-------- SUPPLIED MATERIAL --------
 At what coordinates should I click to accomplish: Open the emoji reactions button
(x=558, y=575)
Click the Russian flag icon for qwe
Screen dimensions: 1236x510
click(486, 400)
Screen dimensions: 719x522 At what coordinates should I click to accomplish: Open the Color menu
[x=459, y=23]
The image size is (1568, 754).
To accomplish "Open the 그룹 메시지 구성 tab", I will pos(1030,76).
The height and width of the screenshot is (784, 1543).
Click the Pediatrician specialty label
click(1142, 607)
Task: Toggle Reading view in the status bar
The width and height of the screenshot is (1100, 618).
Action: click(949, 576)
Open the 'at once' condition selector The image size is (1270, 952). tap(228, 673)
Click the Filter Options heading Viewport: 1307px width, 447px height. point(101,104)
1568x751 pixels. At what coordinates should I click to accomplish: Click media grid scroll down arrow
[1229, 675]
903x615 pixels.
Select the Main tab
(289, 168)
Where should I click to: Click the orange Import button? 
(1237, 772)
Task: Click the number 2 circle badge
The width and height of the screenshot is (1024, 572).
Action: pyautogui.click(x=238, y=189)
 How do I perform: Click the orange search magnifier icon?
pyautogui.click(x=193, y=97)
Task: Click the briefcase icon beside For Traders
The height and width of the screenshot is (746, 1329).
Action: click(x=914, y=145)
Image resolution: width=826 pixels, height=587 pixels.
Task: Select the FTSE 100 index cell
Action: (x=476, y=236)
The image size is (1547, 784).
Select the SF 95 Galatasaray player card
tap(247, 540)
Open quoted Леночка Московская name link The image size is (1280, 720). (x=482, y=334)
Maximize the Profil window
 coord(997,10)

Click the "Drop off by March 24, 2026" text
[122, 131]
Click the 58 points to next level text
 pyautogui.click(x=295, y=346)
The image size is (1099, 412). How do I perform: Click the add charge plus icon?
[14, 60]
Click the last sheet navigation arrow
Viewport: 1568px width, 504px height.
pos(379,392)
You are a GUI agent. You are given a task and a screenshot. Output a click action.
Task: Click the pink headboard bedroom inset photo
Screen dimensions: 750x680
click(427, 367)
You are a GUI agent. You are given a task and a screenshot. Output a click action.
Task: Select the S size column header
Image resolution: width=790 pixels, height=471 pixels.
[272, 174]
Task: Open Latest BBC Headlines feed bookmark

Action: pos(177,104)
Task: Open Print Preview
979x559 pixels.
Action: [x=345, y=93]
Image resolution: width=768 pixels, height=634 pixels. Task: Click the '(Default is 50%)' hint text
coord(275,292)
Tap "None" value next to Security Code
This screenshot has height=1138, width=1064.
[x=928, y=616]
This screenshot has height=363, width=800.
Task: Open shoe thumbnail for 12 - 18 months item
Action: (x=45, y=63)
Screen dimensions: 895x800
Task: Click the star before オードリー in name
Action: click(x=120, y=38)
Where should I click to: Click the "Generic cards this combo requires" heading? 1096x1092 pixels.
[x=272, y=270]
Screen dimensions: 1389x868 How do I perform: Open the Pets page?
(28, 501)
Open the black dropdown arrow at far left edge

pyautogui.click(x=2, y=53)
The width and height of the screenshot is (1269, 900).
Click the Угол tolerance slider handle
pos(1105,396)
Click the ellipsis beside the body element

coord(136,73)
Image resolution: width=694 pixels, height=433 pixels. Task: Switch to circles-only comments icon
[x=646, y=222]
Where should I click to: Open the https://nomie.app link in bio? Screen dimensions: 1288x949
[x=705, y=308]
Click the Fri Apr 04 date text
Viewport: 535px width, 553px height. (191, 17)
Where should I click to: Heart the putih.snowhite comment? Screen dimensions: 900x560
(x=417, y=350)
--------
- **REQUIRED WORK**:
All of the data above should be transcribed exactly.

- **SOLUTION TO THIS EXERCISE**:
 At what coordinates should I click to accomplish: Open the emoji reactions button
(x=558, y=575)
Click the Russian flag icon for qwe
Screen dimensions: 1236x510
click(486, 400)
Screen dimensions: 719x522 At what coordinates should I click to accomplish: Open the Color menu
[x=459, y=23]
The image size is (1568, 754).
To accomplish "Open the 그룹 메시지 구성 tab", I will pos(1030,76).
The height and width of the screenshot is (784, 1543).
Click the Pediatrician specialty label
click(1142, 607)
Task: Toggle Reading view in the status bar
The width and height of the screenshot is (1100, 618).
Action: click(949, 576)
Open the 'at once' condition selector The image size is (1270, 952). tap(228, 673)
Click the Filter Options heading Viewport: 1307px width, 447px height. point(101,104)
1568x751 pixels. At what coordinates should I click to accomplish: Click media grid scroll down arrow
[1229, 675]
903x615 pixels.
Select the Main tab
(289, 168)
Where should I click to: Click the orange Import button? 
(1237, 772)
Task: Click the number 2 circle badge
The width and height of the screenshot is (1024, 572).
Action: pyautogui.click(x=238, y=189)
 How do I perform: Click the orange search magnifier icon?
pyautogui.click(x=193, y=97)
Task: Click the briefcase icon beside For Traders
The height and width of the screenshot is (746, 1329).
Action: click(x=914, y=145)
Image resolution: width=826 pixels, height=587 pixels.
Task: Select the FTSE 100 index cell
Action: (x=476, y=236)
The image size is (1547, 784).
Select the SF 95 Galatasaray player card
tap(247, 540)
Open quoted Леночка Московская name link The image size is (1280, 720). (x=482, y=334)
Maximize the Profil window
 coord(997,10)

Click the "Drop off by March 24, 2026" text
[122, 131]
Click the 58 points to next level text
 pyautogui.click(x=295, y=346)
The image size is (1099, 412). How do I perform: Click the add charge plus icon?
[14, 60]
Click the last sheet navigation arrow
Viewport: 1568px width, 504px height.
pos(379,392)
You are a GUI agent. You are given a task and a screenshot. Output a click action.
Task: Click the pink headboard bedroom inset photo
Screen dimensions: 750x680
click(427, 367)
You are a GUI agent. You are given a task and a screenshot. Output a click action.
Task: Select the S size column header
Image resolution: width=790 pixels, height=471 pixels.
[272, 174]
Task: Open Latest BBC Headlines feed bookmark

Action: pos(177,104)
Task: Open Print Preview
979x559 pixels.
Action: [x=345, y=93]
Image resolution: width=768 pixels, height=634 pixels. Task: Click the '(Default is 50%)' hint text
coord(275,292)
Tap "None" value next to Security Code
This screenshot has height=1138, width=1064.
[x=928, y=616]
This screenshot has height=363, width=800.
Task: Open shoe thumbnail for 12 - 18 months item
Action: (x=45, y=63)
Screen dimensions: 895x800
Task: Click the star before オードリー in name
Action: click(x=120, y=38)
Where should I click to: Click the "Generic cards this combo requires" heading? 1096x1092 pixels.
[x=272, y=270]
Screen dimensions: 1389x868 How do I perform: Open the Pets page?
(28, 501)
Open the black dropdown arrow at far left edge

pyautogui.click(x=2, y=53)
The width and height of the screenshot is (1269, 900).
Click the Угол tolerance slider handle
pos(1105,396)
Click the ellipsis beside the body element

coord(136,73)
Image resolution: width=694 pixels, height=433 pixels. Task: Switch to circles-only comments icon
[x=646, y=222]
Where should I click to: Open the https://nomie.app link in bio? Screen dimensions: 1288x949
[x=705, y=308]
Click the Fri Apr 04 date text
Viewport: 535px width, 553px height. (191, 17)
Where should I click to: Heart the putih.snowhite comment? Screen dimensions: 900x560
(x=417, y=350)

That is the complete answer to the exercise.